Verizon Tracks Emotions Triggered On Customer Service Calls

In a patent published on Tuesday, Verizon reveals how it could track the emotions of both subscribers and employees by analyzing recordings of calls to its customer service centers.

The telco details how its “aggregation server” could calculate the “number of times a particular keyword (e.g., bill, fee, resolved, etc.) is used with a particular emotion (e.g., anger, agitation, gratitude, etc.).”

While Verizon notifies its FiOS and Verizon Wireless subscribers that their phone calls may be recorded, it’s not clear if the technology detailed in the invention has already been deployed in its call centers. A Verizon spokesperson didn’t immediately respond to a request for comment on Tuesday.

Eric Sylves, manager of data science at Verizon, is named as inventor on the patent. Sylves notes on his LinkedIn profile that in 2013, when Verizon applied for the patent, he “coordinated with business management to develop data governance and security enhancements as well as a balanced scorecard for hundreds of Verizon Work Centers.”

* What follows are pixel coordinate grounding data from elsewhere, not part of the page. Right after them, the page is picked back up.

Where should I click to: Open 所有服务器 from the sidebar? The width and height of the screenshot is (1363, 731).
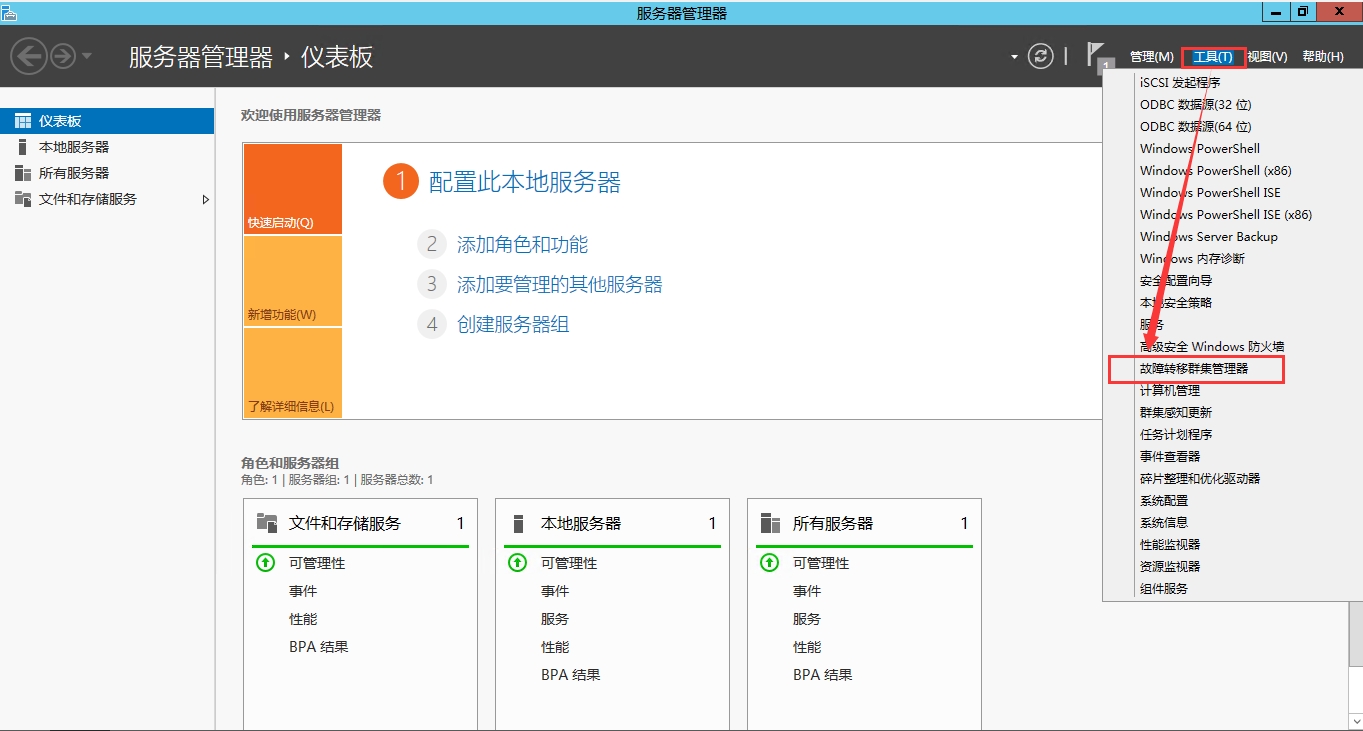coord(62,172)
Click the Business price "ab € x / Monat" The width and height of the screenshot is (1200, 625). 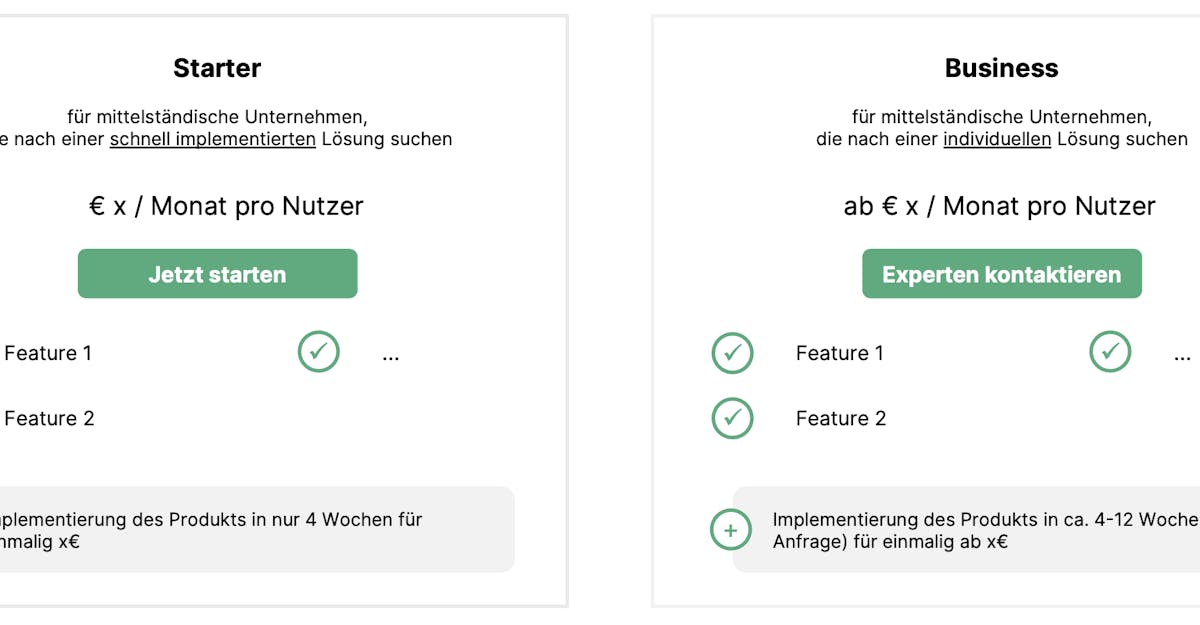[999, 206]
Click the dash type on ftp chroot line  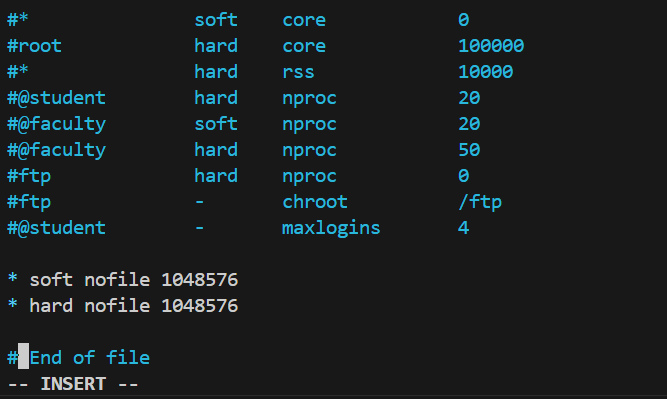click(199, 202)
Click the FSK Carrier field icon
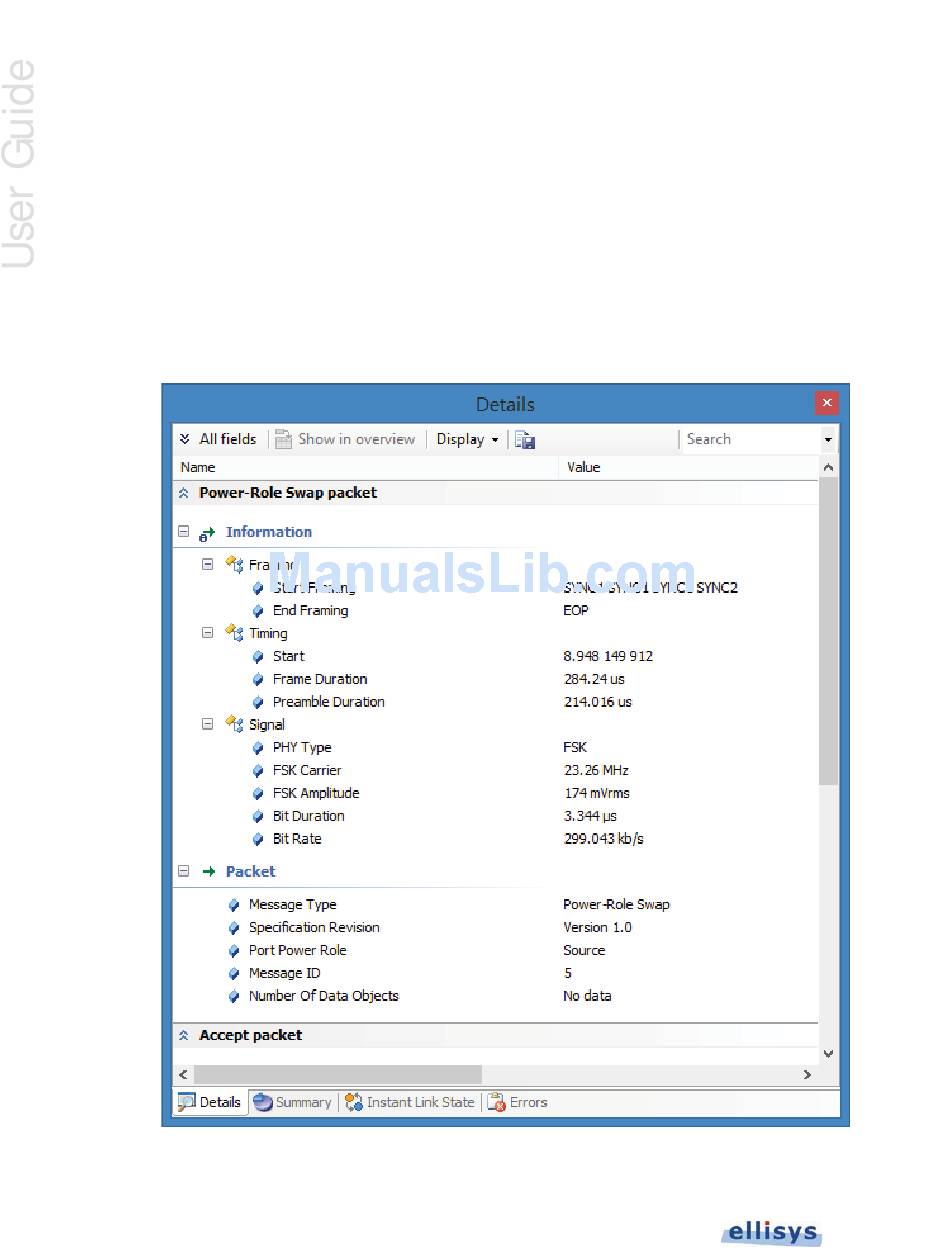950x1254 pixels. pos(259,771)
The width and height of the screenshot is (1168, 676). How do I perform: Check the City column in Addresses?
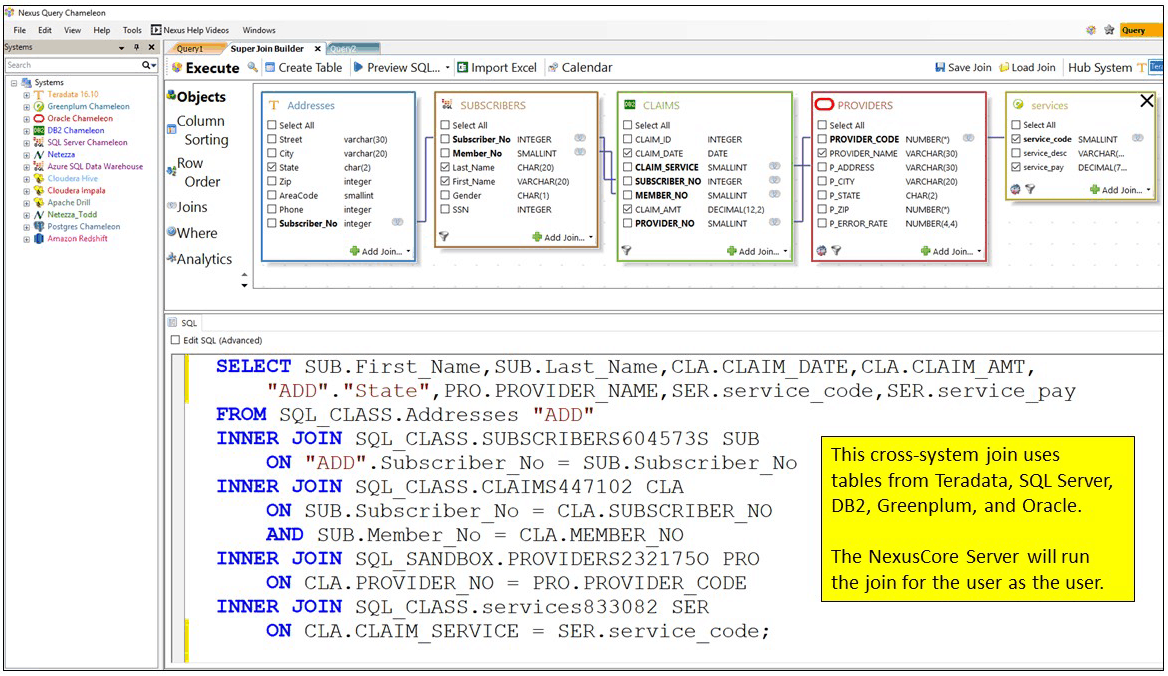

The patent published on Tuesday contains examples of scorecards for Verizon customer service centers.

Abstract: A system is configured to receive voice emotion information, related to an audio recording, indicating that a vocal utterance of a speaker is spoken with negative or positive emotion. The system is configured to associate the voice emotion information with attribute information related to the audio recording, and aggregate the associated voice emotion and attribute information with other associated voice emotion and attribute information to form aggregated information. The system is configured to generate a report based on the aggregated information and one or more report parameters, and provide the report.

Patent

Claims:

  1. A system comprising: one or more server devices to: receive voice emotion information related to an audio recording, the audio recording containing a first vocal utterance of a first speaker and a second vocal utterance of a second speaker, and the voice emotion information indicating that the first vocal utterance is spoken with a particular emotion; associate a first word or phrase, within the first vocal utterance, with the first speaker and a second word or phrase, within the second vocal utterance, with the second speaker; associate the voice emotion information with attribute information related to the audio recording, the voice emotion information including information regarding at least one of the first word or phrase or the second word or phrase; aggregate the associated voice emotion and attribute information with other associated voice emotion and attribute information to form aggregated information; generate a report based on the aggregated information and one or more report parameters; and provide the report.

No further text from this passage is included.